**REQUIRED ACTIONS:**
1. In the passage on the Bengour standing stone, write out the section from "Standing stone, Bengour, Co." to "tend to be.".
2. Using the passage on the Bengour standing stone, say whether each statement agrees with it, giving yes or no and quoting the words that decide it: (a) The stone stands about 2.9 metres tall. (b) The ringfort beside the stone still keeps its three banks above ground. (c) Ringforts in Ireland generally date to the Bronze Age.
3. Carry on the passage about the Bengour standing stone from its final sentence.

**PROVIDED PASSAGE:**
========
Standing stone, Bengour, Co. Cork
Co. Cork |
Stone Monuments
A large rectangular slab rises nearly three metres from a hilltop pasture at Bengour in West Cork, oriented along a northeast-southwest axis in the way many prehistoric standing stones across Ireland tend to be.
At 2.9 metres tall and roughly 1.9 metres wide, it is a substantial presence, the kind of stone that draws the eye from a distance and prompts the obvious question: why here, and why this shape?
The answer, at least in part, involves a structure that no longer exists above ground. The stone was not placed in isolation but on the outer bank of a trivallate ringfort, meaning a ringfort enclosed by three concentric earthen banks and ditches rather than the more usual single or double arrangement. That fort has since been levelled, its banks spread and absorbed into agricultural land, leaving the standing stone as the only visible marker of what was once a more complex and deliberately constructed site. The relationship between standing stones and ringforts is not fully understood, and the chronological gap between them can be considerable. Standing stones in Ireland generally date to the Bronze Age, while ringforts are more typically early medieval, which raises the possibility that the stone was already ancient when the fort was built around or near it, perhaps incorporated deliberately into its boundary.
========
**EXTRACTED RECORDS:**
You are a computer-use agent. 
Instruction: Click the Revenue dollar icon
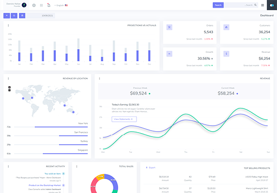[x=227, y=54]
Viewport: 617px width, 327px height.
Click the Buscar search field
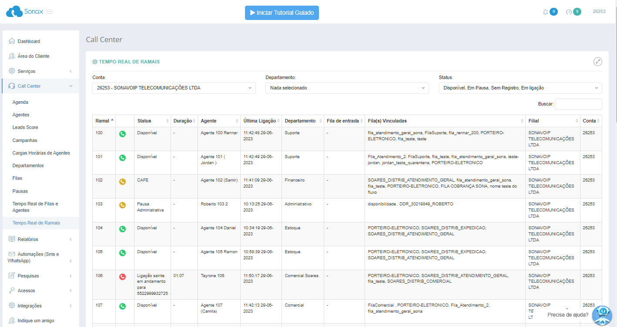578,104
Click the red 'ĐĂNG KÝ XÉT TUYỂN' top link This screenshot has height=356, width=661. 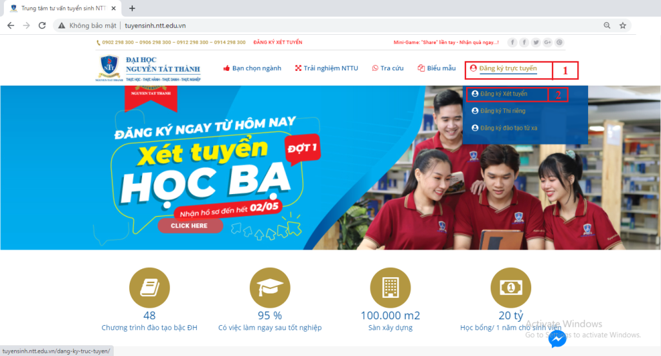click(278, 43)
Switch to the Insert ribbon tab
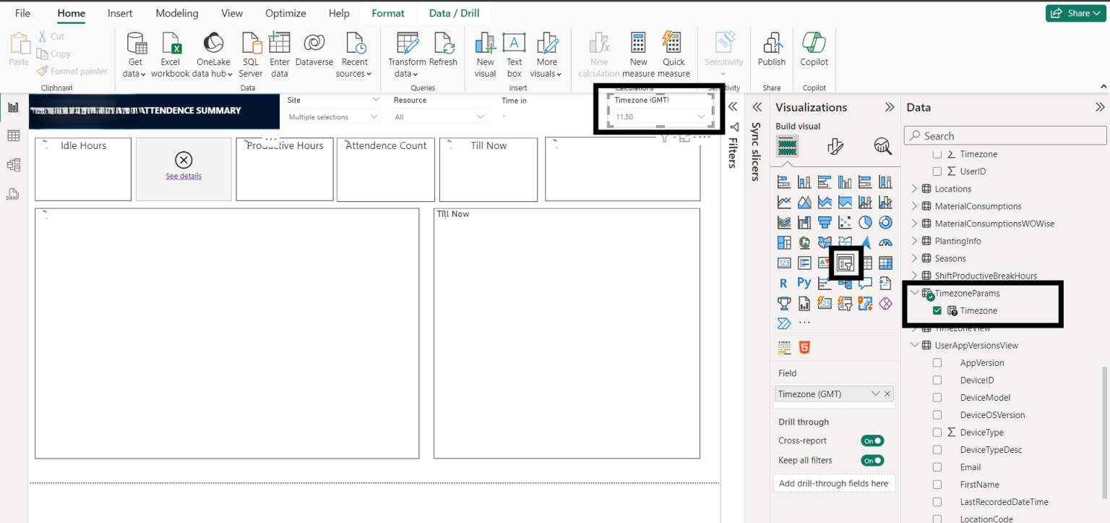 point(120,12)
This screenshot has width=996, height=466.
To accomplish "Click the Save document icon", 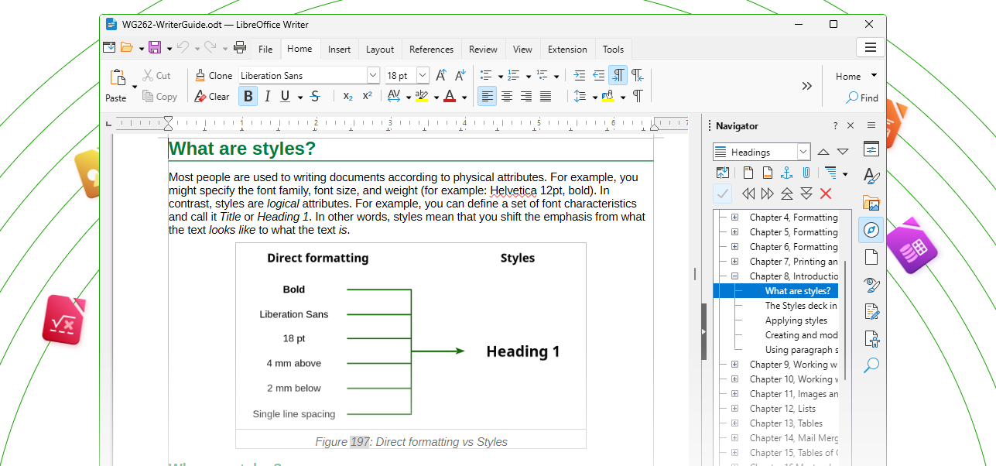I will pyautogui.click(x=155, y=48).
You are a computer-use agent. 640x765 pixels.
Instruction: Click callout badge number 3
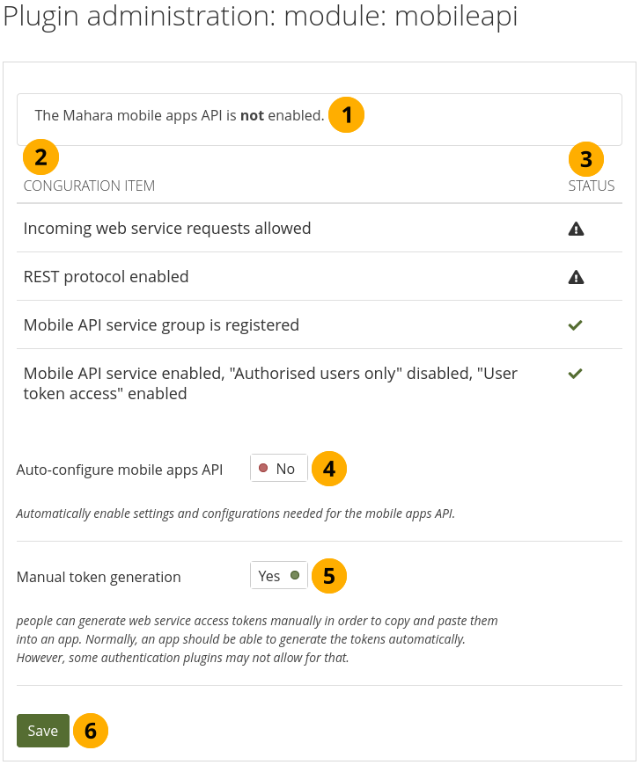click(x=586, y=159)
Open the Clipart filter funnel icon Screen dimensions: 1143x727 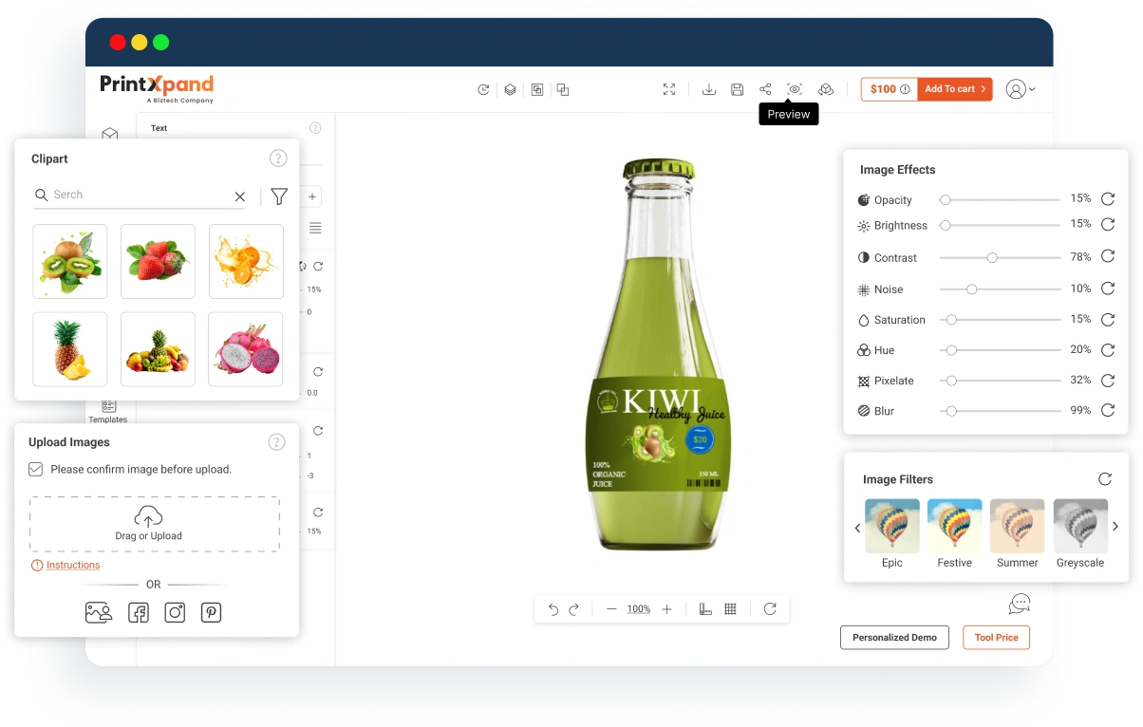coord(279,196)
========
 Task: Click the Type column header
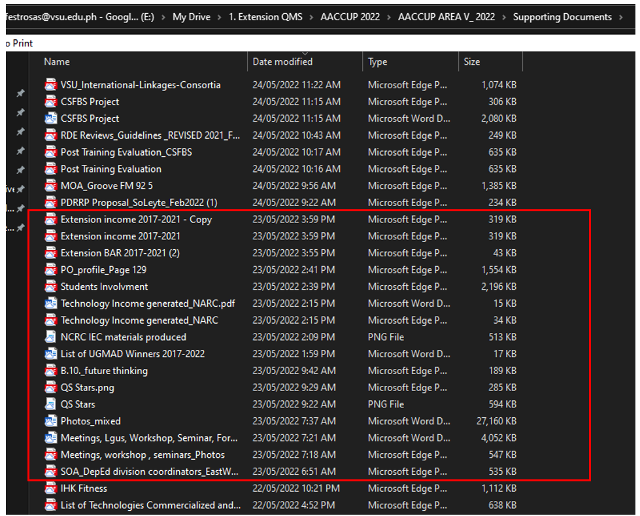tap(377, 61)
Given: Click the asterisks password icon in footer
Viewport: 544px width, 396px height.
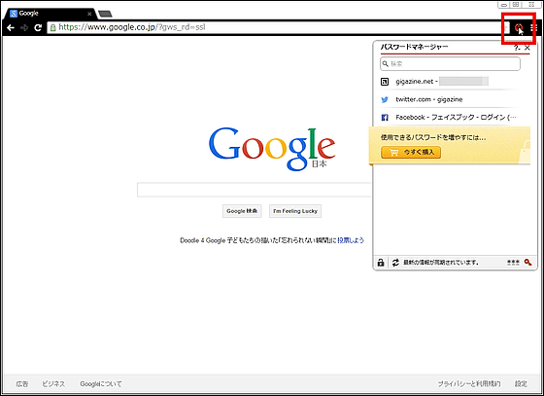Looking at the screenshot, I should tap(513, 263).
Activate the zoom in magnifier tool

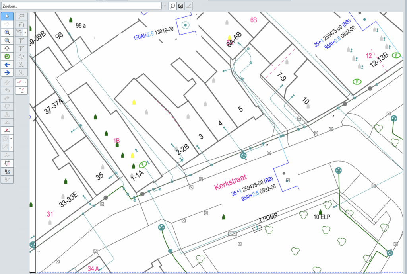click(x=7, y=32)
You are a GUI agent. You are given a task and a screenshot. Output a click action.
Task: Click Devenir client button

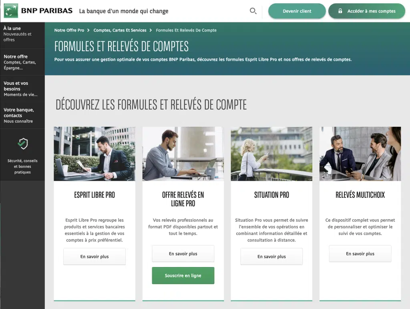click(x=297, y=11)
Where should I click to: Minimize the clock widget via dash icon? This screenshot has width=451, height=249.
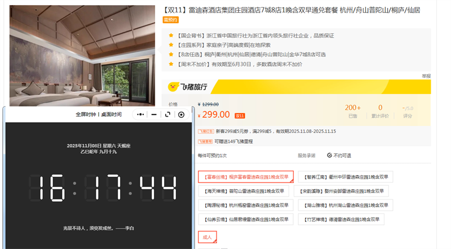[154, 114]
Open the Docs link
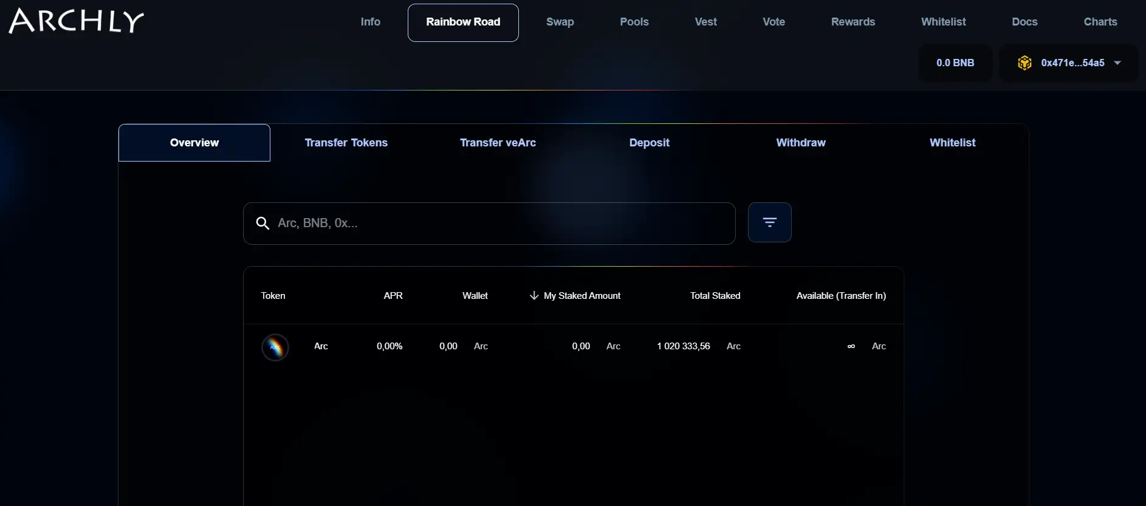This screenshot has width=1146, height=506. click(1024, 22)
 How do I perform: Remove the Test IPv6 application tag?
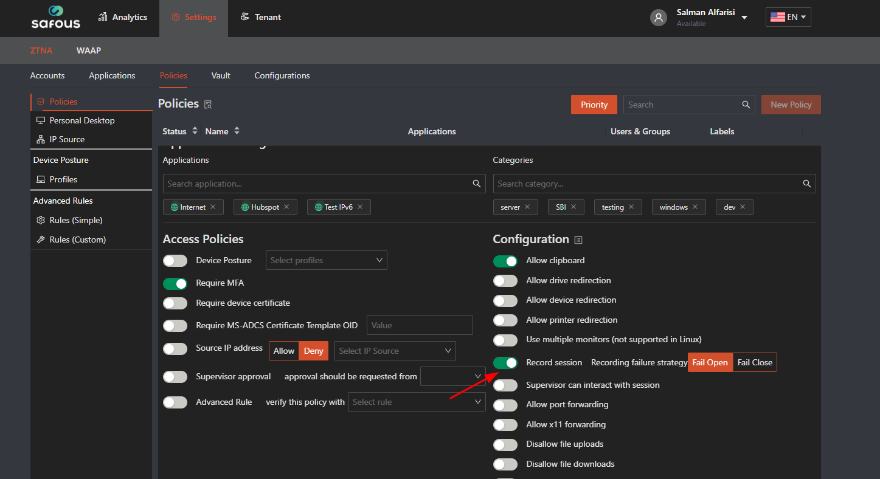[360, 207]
========
**ANSWER LIST:**
1.
Standing stone, Bengour, Co. Cork
Co. Cork |
Stone Monuments
A large rectangular slab rises nearly three metres from a hilltop pasture at Bengour in West Cork, oriented along a northeast-southwest axis in the way many prehistoric standing stones across Ireland tend to be.

2.
(a) Yes: "At 2.9 metres tall and roughly 1.9 metres wide"
(b) No: "That fort has since been levelled, its banks spread and absorbed into agricultural land"
(c) No: "while ringforts are more typically early medieval"

3.
The hill setting amplifies the strangeness of the stone's solitude. With commanding views in every direction, the location has an obvious logic to it, the kind of elevated, open ground that people across many periods sought out for reasons practical, ceremonial, or both. The fort is gone, the original context erased, but the stone itself remains, standing in pasture as it has for millennia.